Our charge together at ESU was to work together not to address revenue challenges, or enrollment issues, or staffing, or tenure or any of the litany of challenges facing our institutions today. Our charge was to come together and challenge the perception of what it means to work together as a team in the face of long-held belief in the way we’ve always done things.

This, too, is nothing new to so many institutions. We all face the daunting chore of breaking up cemented norms. Here are three areas where ESU is different in my view.

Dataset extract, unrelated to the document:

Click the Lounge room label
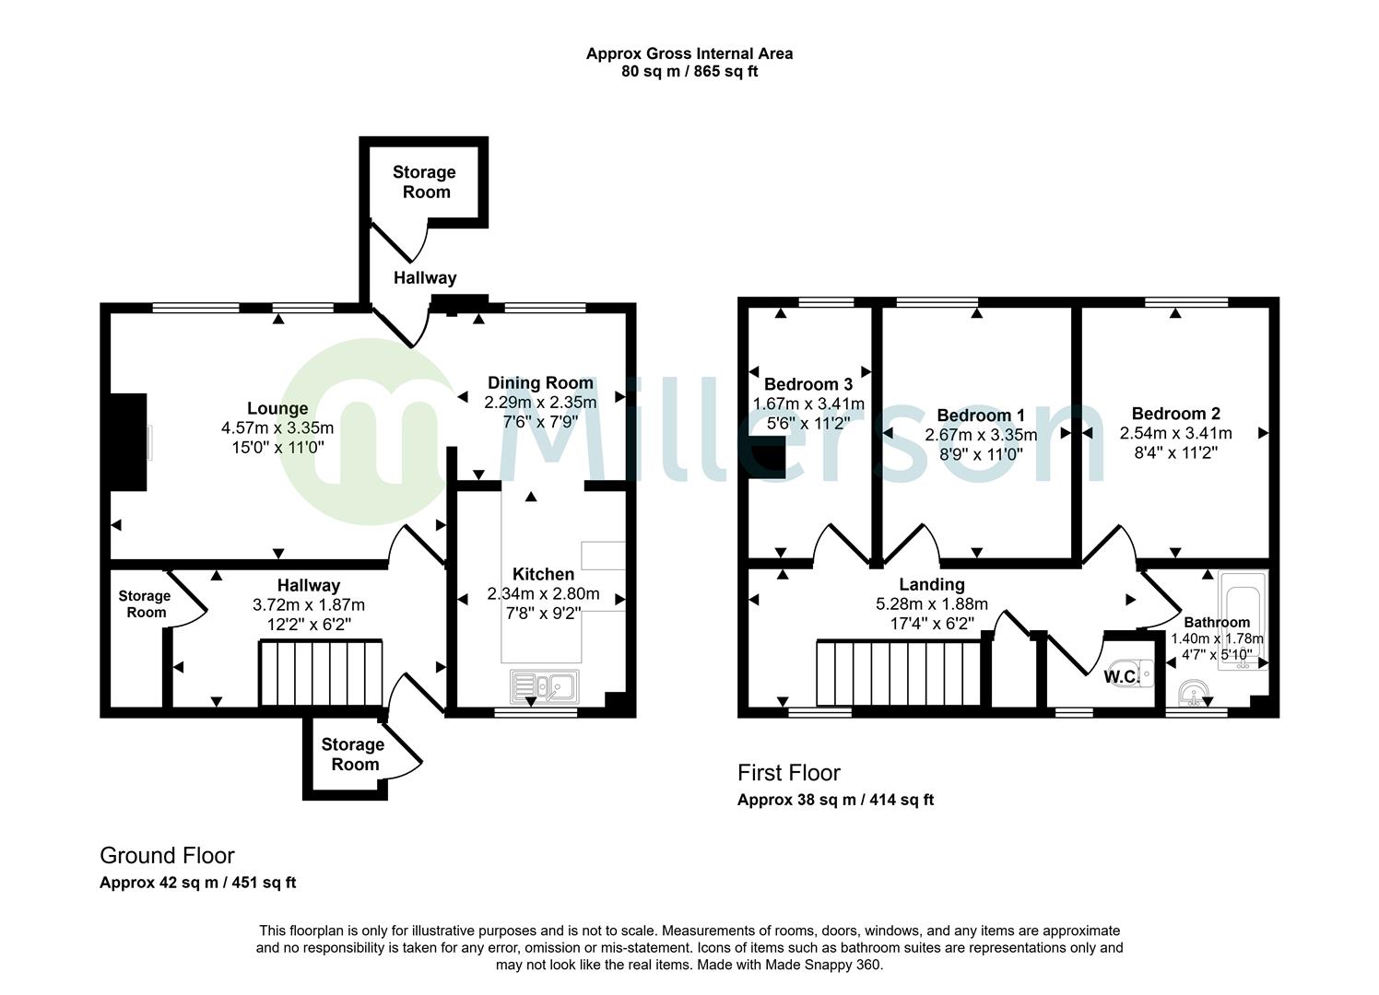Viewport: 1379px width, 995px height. pyautogui.click(x=277, y=408)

  1. Leadership: Vice President Administration & Finance Ken Long has built a team that is positioned to face new challenges. The positive energy is palpable. More importantly, Long’s demonstrated commitment to growth manifests in his behavior to the team, his willingness to receive sometimes difficult criticism, and his ability to adapt to behavior cues that define how he works with others in his capacity as leader.
  2. Risk: Bruce Tuckman coined the model of group development under the moniker “Forming — Storming — Norming — Performing” back in the mid 1960s. The longevitiy of the model always strikes me when I see it so profoundly demonstrated in teams. At ESU, the team has formed and is clearly on the path to face new challenges. The result of strong leadership and momentum is a team that is developing its own identity. In each exercise I threw into the mix, ESU stepped up with energy and enthusiasm ready to take on the most difficult areas of operation with gusto.
  3. Faith: What was clear to me by the end of our time together was that this is a team that is developing a strong sense of faith. Their growing team identity is one that is steeped in confidence in themselves as individual contributors and confidence in their peers to face the difficult road ahead and deliver results together.

Long and his team are putting into action a plan to change their institutional approach to the challenges we face across our industry. But what’s most noble to me in their effort is their willingness to test their own belief in success, to ask the question, “is good enough, really good enough?” And to recognize the incredible power in facing the future as a strong team, together.